“How pretty can this get, ?” asked Sarah. We were tied up facing a half timbered medieval mill ahead, and to our side a small stone castle with turrets and conical slated roofs in the Normandy style.
Stephane Gibier explained: “today is regatta racing day, I will move the dinghies for you to have a bit more room. I can do that because I am the president of the yacht club of Vernon !”
He went on to get us access to the clean large shower rooms, fully tiled, being part of the school. “ The mud is building up… we cannot get anyone to dredge it. “ In fact we saw not a single dredger all the way up the Seine. “ It is not possible to get a permit for doing that,” he explained, “because the mud is so polluted.”
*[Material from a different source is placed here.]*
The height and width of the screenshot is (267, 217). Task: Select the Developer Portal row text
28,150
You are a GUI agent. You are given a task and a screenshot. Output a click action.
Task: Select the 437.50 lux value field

The Seine was the scene of industrial toxic dumping scandals through the past decades. Although the authoritites have clamped down, it still remains heavily polluted, with high levels of toxin-loaded sediment and bacteria, among other contaminants such as sewage and runoff. And its not just big industry. A few years ago some angry lorry drivers in a struggling transportation company threatened to pour more than 8,000 litres of toxic fuel additive into Parisian river unless their demands for redundancy pay-offs are met. The outcome was a success for them. The Paris authorities have announced that the Seine might be clean enough for swimming by 2024- that claim being part of their Olympic games bid. Parrot says “that is not achievable because the city cannot curb the excessive use of farm chemicals upstream, which have been partly caused by the Common Agricultural Policy giving French farmers a subsidy to continue their intensive farming, of over 8 billion Euros. ( Er, three times the amount dished out to British farmers ).
“Ahh, “ sighed Stephane, “ France, she is not working….”
After such a helpful welcome, we walked our folding bikes through a seedy street market where the roads were closed. Then we pedalled about a mile and a half along level concrete paths to Giverny. ( continuous concrete? How expensive ! ) This was the reason we stopped here to see the magical gardens of Monet. The artist lived here from 1883 until his death in 1926. The village contains pretty 19th century rural cottages which nearly all sell art. Monet had done rather well for himself, selling on a commercial scale later in life, a lot to America. His gardens were a sea of many colours in the herbaceous beds. Although we were warned about the long queues it only took about 20 minutes to get in. During his earlier life he was a horticulturalist, and later he extended his garden into the famous lily ponds. We sat drawing by one of the Japanese style bridges. We sank into the sofas in his huge studio, which was the size of a small hangar, and read the books with old photographs of him at work. On previous visits to Paris we have made the pilgrimage to see the largest set of lily pad paintings in the Musée de l’Orangerie – a huge panorama on specially curved walling. The herbaceous beds at Giverny were cleverly laid out on a grid with access denied at every other grid, like a tartan. Monet planted Japanese cherries, tulips, irises, oriental poppies, gladioli, phlox, delphiniums, lupins, roses and pelargoniums. Trailing nasturtiums grow across the gravel paths. This allowed us to see all the colours against a backdrop of greenery with fewer people in the view than there would have been if all the paths were open. The flower bed pixies must be on night shifts here, for there are no weeds, nothing overgrown, all is fresh. The same is true of the rambling house, all each room painted in a fresh colour theme such as the kitchen sparkling in cadmium lemon, bedrooms dreamy in cobalt turquoise.